Extracted data entries:
-*-

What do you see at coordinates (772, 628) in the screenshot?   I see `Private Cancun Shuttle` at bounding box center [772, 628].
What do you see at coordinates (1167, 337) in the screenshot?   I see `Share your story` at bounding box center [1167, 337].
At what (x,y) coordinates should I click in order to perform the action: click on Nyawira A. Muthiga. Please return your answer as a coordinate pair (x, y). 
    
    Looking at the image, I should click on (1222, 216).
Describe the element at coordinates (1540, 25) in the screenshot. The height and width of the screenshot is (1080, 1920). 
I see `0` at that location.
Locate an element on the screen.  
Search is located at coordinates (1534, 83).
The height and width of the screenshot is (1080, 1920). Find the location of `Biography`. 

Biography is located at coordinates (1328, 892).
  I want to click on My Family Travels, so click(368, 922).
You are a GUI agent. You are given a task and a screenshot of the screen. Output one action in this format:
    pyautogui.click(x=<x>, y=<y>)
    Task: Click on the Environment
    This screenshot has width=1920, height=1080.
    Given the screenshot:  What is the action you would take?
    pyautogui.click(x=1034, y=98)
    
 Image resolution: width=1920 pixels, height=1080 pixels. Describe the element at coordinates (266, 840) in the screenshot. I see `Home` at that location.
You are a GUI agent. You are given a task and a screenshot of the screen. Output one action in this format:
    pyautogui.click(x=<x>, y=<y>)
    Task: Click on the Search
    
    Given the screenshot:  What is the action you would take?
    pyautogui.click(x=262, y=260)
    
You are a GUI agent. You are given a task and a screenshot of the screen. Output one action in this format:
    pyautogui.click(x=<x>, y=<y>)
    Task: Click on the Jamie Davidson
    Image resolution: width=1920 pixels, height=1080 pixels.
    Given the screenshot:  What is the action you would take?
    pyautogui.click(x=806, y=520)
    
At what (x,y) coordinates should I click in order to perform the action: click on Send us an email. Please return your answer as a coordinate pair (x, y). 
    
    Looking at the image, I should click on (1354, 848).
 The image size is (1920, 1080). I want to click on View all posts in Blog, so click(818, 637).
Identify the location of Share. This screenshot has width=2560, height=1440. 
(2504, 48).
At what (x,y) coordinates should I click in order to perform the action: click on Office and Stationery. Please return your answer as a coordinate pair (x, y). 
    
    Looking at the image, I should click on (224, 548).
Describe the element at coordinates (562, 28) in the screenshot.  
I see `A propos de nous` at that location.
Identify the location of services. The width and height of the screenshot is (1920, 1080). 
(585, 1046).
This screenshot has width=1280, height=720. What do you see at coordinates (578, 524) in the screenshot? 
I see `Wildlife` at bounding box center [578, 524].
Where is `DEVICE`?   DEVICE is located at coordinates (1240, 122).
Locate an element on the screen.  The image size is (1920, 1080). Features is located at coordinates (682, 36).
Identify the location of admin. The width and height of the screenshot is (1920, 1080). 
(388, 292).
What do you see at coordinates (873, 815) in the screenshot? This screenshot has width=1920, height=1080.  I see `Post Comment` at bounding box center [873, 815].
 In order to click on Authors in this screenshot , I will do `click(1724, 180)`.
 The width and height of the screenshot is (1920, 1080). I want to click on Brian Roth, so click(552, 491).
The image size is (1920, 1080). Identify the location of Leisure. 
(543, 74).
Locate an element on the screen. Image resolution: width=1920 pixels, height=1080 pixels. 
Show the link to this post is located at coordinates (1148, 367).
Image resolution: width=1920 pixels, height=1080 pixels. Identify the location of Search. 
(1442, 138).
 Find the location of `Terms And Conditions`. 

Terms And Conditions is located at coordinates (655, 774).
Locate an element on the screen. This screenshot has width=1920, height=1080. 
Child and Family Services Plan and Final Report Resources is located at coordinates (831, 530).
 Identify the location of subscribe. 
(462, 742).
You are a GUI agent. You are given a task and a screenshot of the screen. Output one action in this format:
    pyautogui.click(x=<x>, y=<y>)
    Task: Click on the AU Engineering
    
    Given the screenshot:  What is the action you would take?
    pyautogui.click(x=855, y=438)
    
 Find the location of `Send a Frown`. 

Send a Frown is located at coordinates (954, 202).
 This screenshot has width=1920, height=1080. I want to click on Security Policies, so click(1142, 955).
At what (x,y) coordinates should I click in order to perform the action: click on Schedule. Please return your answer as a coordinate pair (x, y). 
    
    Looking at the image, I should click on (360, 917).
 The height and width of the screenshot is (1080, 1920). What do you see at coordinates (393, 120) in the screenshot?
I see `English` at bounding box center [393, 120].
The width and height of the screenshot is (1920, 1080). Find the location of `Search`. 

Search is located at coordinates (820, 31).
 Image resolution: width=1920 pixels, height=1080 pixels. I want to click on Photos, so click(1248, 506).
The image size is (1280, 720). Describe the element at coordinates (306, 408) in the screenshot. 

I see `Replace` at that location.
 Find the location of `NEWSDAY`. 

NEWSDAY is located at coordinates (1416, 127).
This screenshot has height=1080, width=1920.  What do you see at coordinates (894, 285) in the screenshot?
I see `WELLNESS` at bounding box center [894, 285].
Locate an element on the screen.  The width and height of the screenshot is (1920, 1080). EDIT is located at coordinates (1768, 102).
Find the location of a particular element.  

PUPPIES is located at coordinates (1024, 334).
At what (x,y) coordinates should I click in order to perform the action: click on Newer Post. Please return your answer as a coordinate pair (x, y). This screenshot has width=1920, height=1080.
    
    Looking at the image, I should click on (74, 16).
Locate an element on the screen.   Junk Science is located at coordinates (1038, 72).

-*-

Copy every one of the lines above word for word, without changing anything.

— Task answer —
What do you see at coordinates (772, 628) in the screenshot?   I see `Private Cancun Shuttle` at bounding box center [772, 628].
What do you see at coordinates (1167, 337) in the screenshot?   I see `Share your story` at bounding box center [1167, 337].
At what (x,y) coordinates should I click in order to perform the action: click on Nyawira A. Muthiga. Please return your answer as a coordinate pair (x, y). 
    
    Looking at the image, I should click on (1222, 216).
Describe the element at coordinates (1540, 25) in the screenshot. The height and width of the screenshot is (1080, 1920). 
I see `0` at that location.
Locate an element on the screen.  
Search is located at coordinates (1534, 83).
The height and width of the screenshot is (1080, 1920). Find the location of `Biography`. 

Biography is located at coordinates (1328, 892).
  I want to click on My Family Travels, so click(368, 922).
You are a GUI agent. You are given a task and a screenshot of the screen. Output one action in this format:
    pyautogui.click(x=<x>, y=<y>)
    Task: Click on the Environment
    This screenshot has width=1920, height=1080.
    Given the screenshot:  What is the action you would take?
    pyautogui.click(x=1034, y=98)
    
 Image resolution: width=1920 pixels, height=1080 pixels. Describe the element at coordinates (266, 840) in the screenshot. I see `Home` at that location.
You are a GUI agent. You are given a task and a screenshot of the screen. Output one action in this format:
    pyautogui.click(x=<x>, y=<y>)
    Task: Click on the Search
    
    Given the screenshot:  What is the action you would take?
    pyautogui.click(x=262, y=260)
    
You are a GUI agent. You are given a task and a screenshot of the screen. Output one action in this format:
    pyautogui.click(x=<x>, y=<y>)
    Task: Click on the Jamie Davidson
    Image resolution: width=1920 pixels, height=1080 pixels.
    Given the screenshot:  What is the action you would take?
    pyautogui.click(x=806, y=520)
    
At what (x,y) coordinates should I click in order to perform the action: click on Send us an email. Please return your answer as a coordinate pair (x, y). 
    
    Looking at the image, I should click on (1354, 848).
 The image size is (1920, 1080). I want to click on View all posts in Blog, so click(818, 637).
Identify the location of Share. This screenshot has width=2560, height=1440. 
(2504, 48).
At what (x,y) coordinates should I click in order to perform the action: click on Office and Stationery. Please return your answer as a coordinate pair (x, y). 
    
    Looking at the image, I should click on (224, 548).
Describe the element at coordinates (562, 28) in the screenshot.  
I see `A propos de nous` at that location.
Identify the location of services. The width and height of the screenshot is (1920, 1080). 
(585, 1046).
This screenshot has width=1280, height=720. What do you see at coordinates (578, 524) in the screenshot? 
I see `Wildlife` at bounding box center [578, 524].
Where is `DEVICE`?   DEVICE is located at coordinates (1240, 122).
Locate an element on the screen.  The image size is (1920, 1080). Features is located at coordinates (682, 36).
Identify the location of admin. The width and height of the screenshot is (1920, 1080). 
(388, 292).
What do you see at coordinates (873, 815) in the screenshot? This screenshot has width=1920, height=1080.  I see `Post Comment` at bounding box center [873, 815].
 In order to click on Authors in this screenshot , I will do `click(1724, 180)`.
 The width and height of the screenshot is (1920, 1080). I want to click on Brian Roth, so click(552, 491).
The image size is (1920, 1080). Identify the location of Leisure. 
(543, 74).
Locate an element on the screen. Image resolution: width=1920 pixels, height=1080 pixels. 
Show the link to this post is located at coordinates (1148, 367).
Image resolution: width=1920 pixels, height=1080 pixels. Identify the location of Search. 
(1442, 138).
 Find the location of `Terms And Conditions`. 

Terms And Conditions is located at coordinates (655, 774).
Locate an element on the screen. This screenshot has width=1920, height=1080. 
Child and Family Services Plan and Final Report Resources is located at coordinates (831, 530).
 Identify the location of subscribe. 
(462, 742).
You are a GUI agent. You are given a task and a screenshot of the screen. Output one action in this format:
    pyautogui.click(x=<x>, y=<y>)
    Task: Click on the AU Engineering
    
    Given the screenshot:  What is the action you would take?
    pyautogui.click(x=855, y=438)
    
 Find the location of `Send a Frown`. 

Send a Frown is located at coordinates (954, 202).
 This screenshot has width=1920, height=1080. I want to click on Security Policies, so click(1142, 955).
At what (x,y) coordinates should I click in order to perform the action: click on Schedule. Please return your answer as a coordinate pair (x, y). 
    
    Looking at the image, I should click on (360, 917).
 The height and width of the screenshot is (1080, 1920). What do you see at coordinates (393, 120) in the screenshot?
I see `English` at bounding box center [393, 120].
The width and height of the screenshot is (1920, 1080). Find the location of `Search`. 

Search is located at coordinates (820, 31).
 Image resolution: width=1920 pixels, height=1080 pixels. I want to click on Photos, so click(1248, 506).
The image size is (1280, 720). Describe the element at coordinates (306, 408) in the screenshot. 

I see `Replace` at that location.
 Find the location of `NEWSDAY`. 

NEWSDAY is located at coordinates (1416, 127).
This screenshot has height=1080, width=1920.  What do you see at coordinates (894, 285) in the screenshot?
I see `WELLNESS` at bounding box center [894, 285].
Locate an element on the screen.  The width and height of the screenshot is (1920, 1080). EDIT is located at coordinates (1768, 102).
Find the location of a particular element.  

PUPPIES is located at coordinates (1024, 334).
At what (x,y) coordinates should I click in order to perform the action: click on Newer Post. Please return your answer as a coordinate pair (x, y). This screenshot has width=1920, height=1080.
    
    Looking at the image, I should click on (74, 16).
Locate an element on the screen.   Junk Science is located at coordinates (1038, 72).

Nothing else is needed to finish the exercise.